Forward-Looking Guidance: Cautious Near Term, Optionality Longer Term
Looking ahead, Healthpeak’s 2026 outlook is deliberately conservative, with FFO as adjusted guided to $1.70–$1.74 per share and same-store NOI projected to be roughly flat at the portfolio level. The company plans about $500 million of CapEx in 2026, reflecting continued investment in development and repositioning, particularly in labs and senior housing. With $2.4 billion in liquidity and leverage around 5.2x net debt to adjusted EBITDA, the balance sheet provides room to maneuver through $1.1 billion of refinancing and the planned $1 billion-plus of asset sales and capital recycling.
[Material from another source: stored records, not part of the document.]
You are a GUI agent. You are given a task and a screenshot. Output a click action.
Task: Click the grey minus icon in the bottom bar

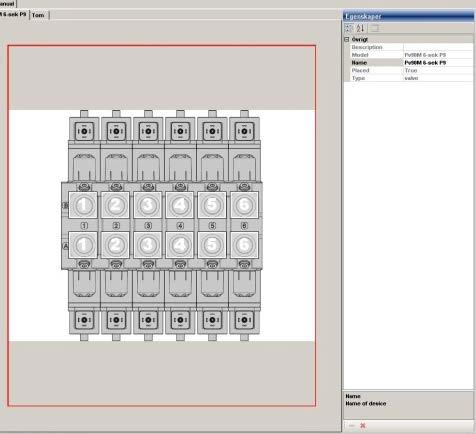pos(352,425)
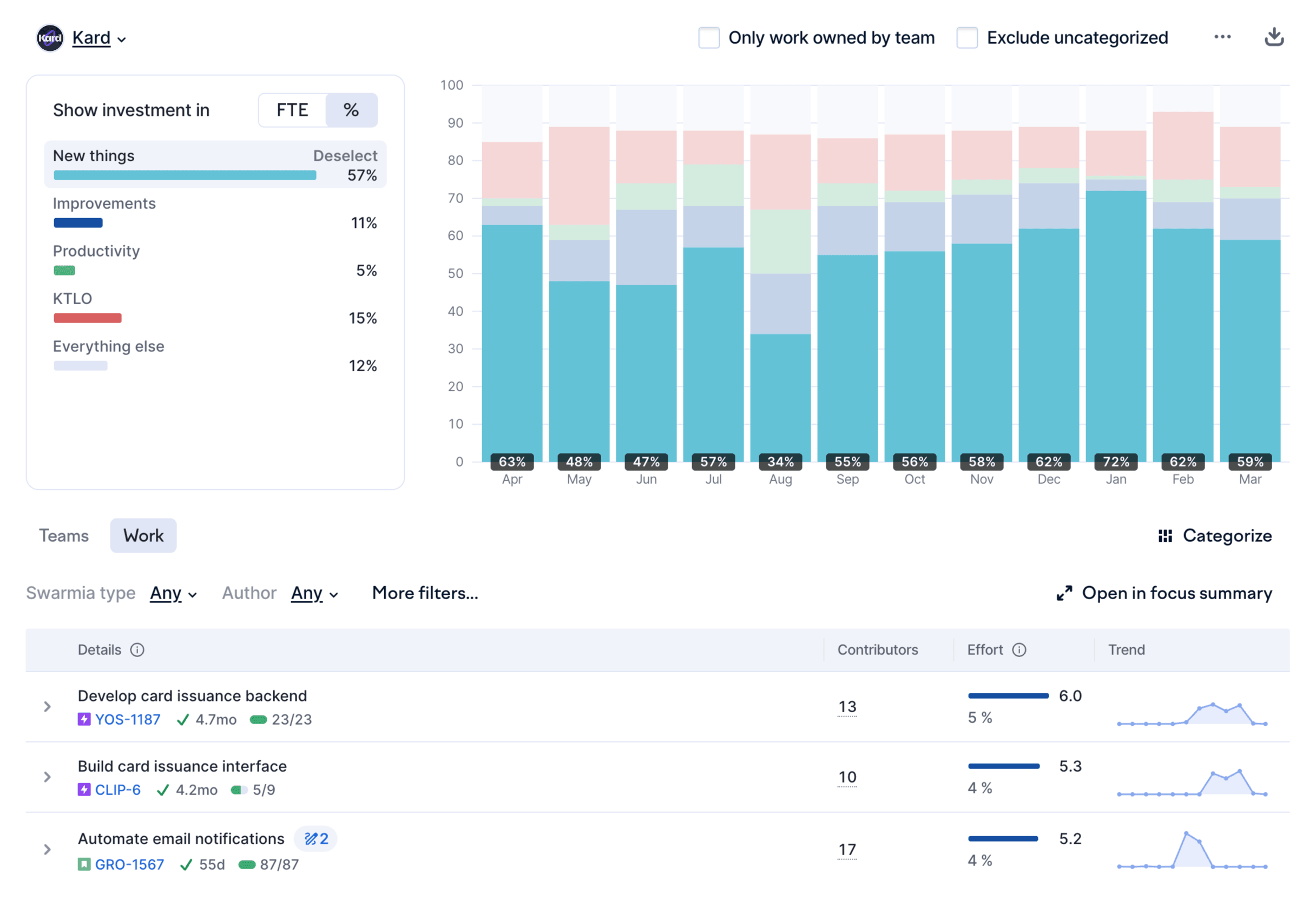This screenshot has width=1316, height=906.
Task: Enable Only work owned by team
Action: 708,38
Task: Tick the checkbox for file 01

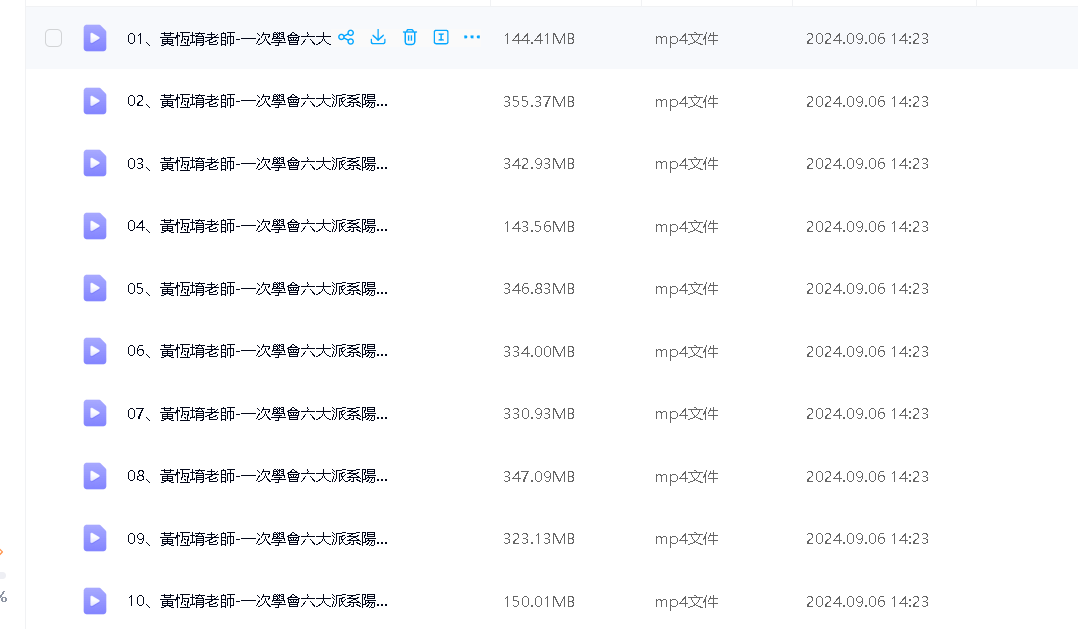Action: tap(54, 38)
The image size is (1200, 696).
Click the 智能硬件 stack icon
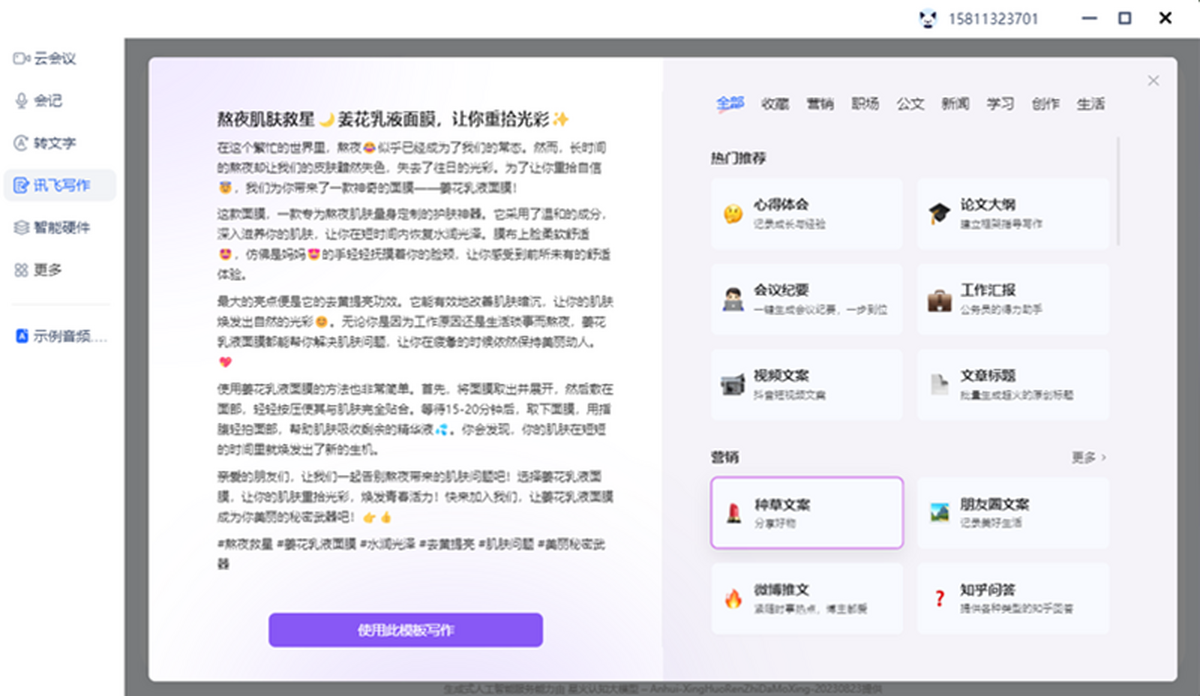click(x=21, y=227)
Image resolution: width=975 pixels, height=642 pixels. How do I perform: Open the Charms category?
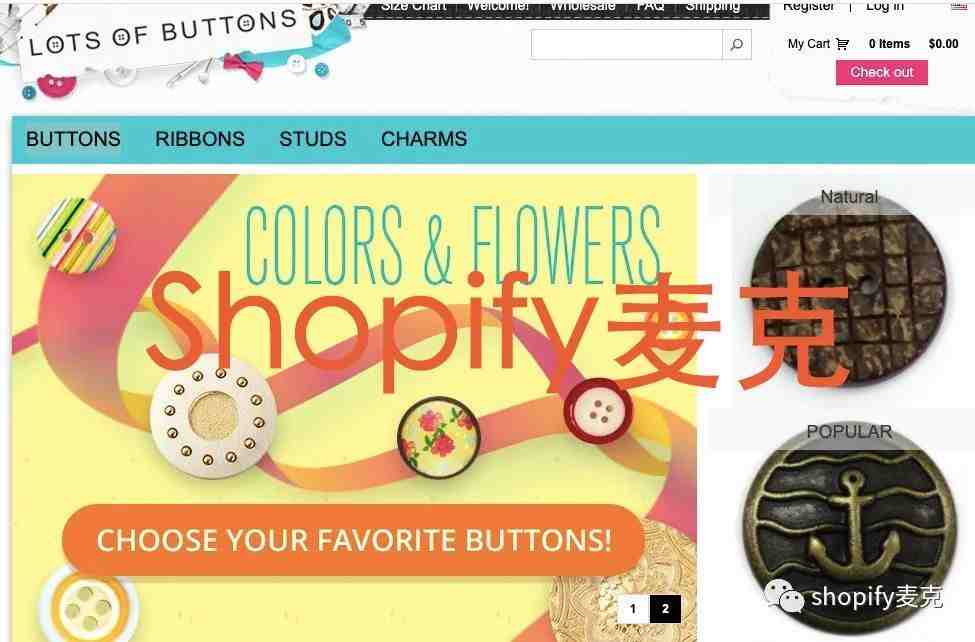pyautogui.click(x=424, y=139)
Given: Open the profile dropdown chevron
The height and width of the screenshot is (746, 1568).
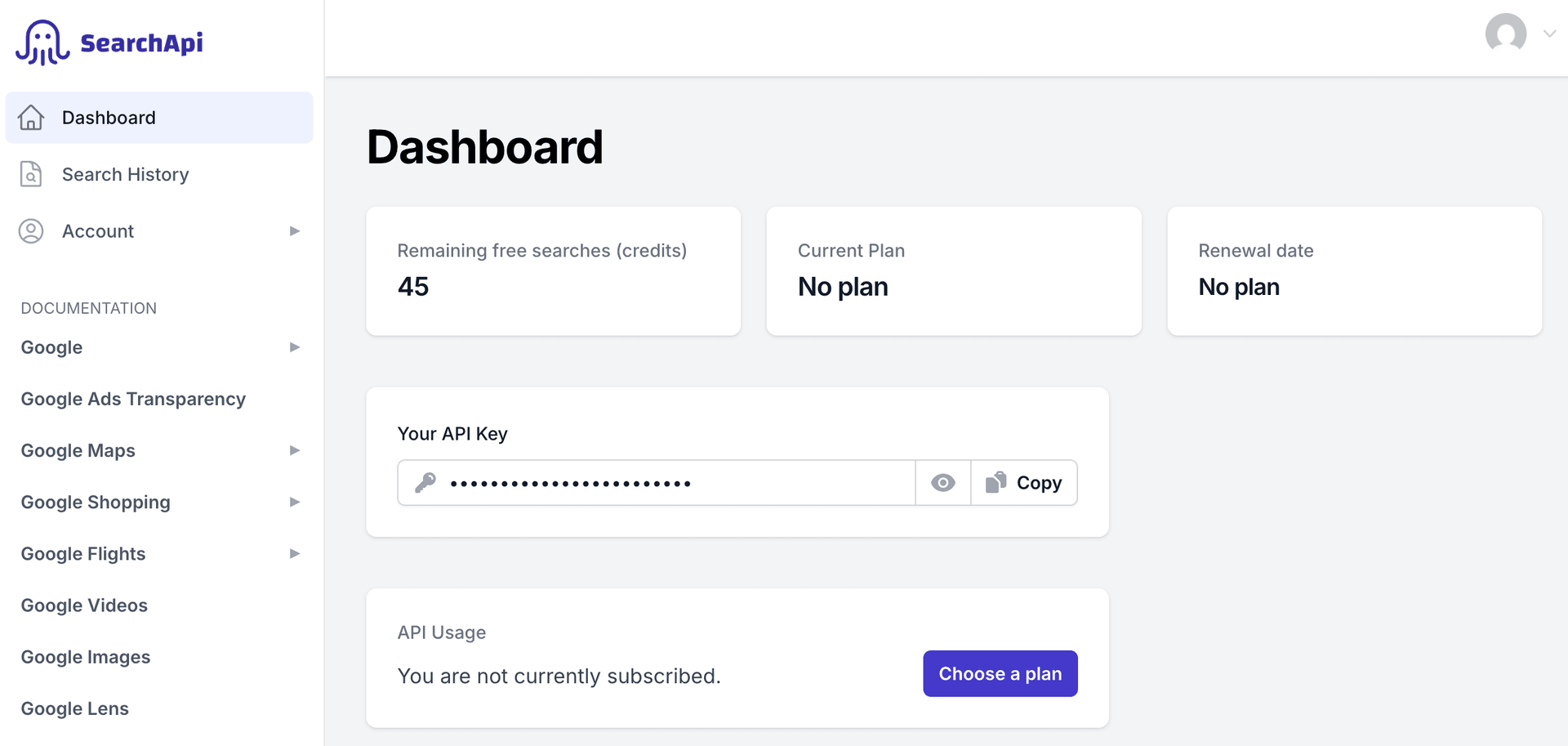Looking at the screenshot, I should (x=1549, y=34).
Management stressed that while lab earnings will lag an improvement in leasing and capital markets activity, strong outpatient and senior housing performance, combined with the Janus Living strategy and disciplined capital allocation, should leave the company well positioned when the life science cycle turns.
Healthpeak’s earnings call highlighted a portfolio in transition: resilient and growing outpatient and senior housing platforms are increasingly offsetting cyclical weakness in life science labs and the weight of higher interest costs. For investors, 2026 is shaping up as a digestion year, with lower FFO and visible headwinds but also significant strategic progress, solid liquidity and multiple levers for future growth. The company’s ability to execute on leasing in labs, successfully launch Janus Living and manage refinancing costs will be key drivers of sentiment and valuation in the coming quarters.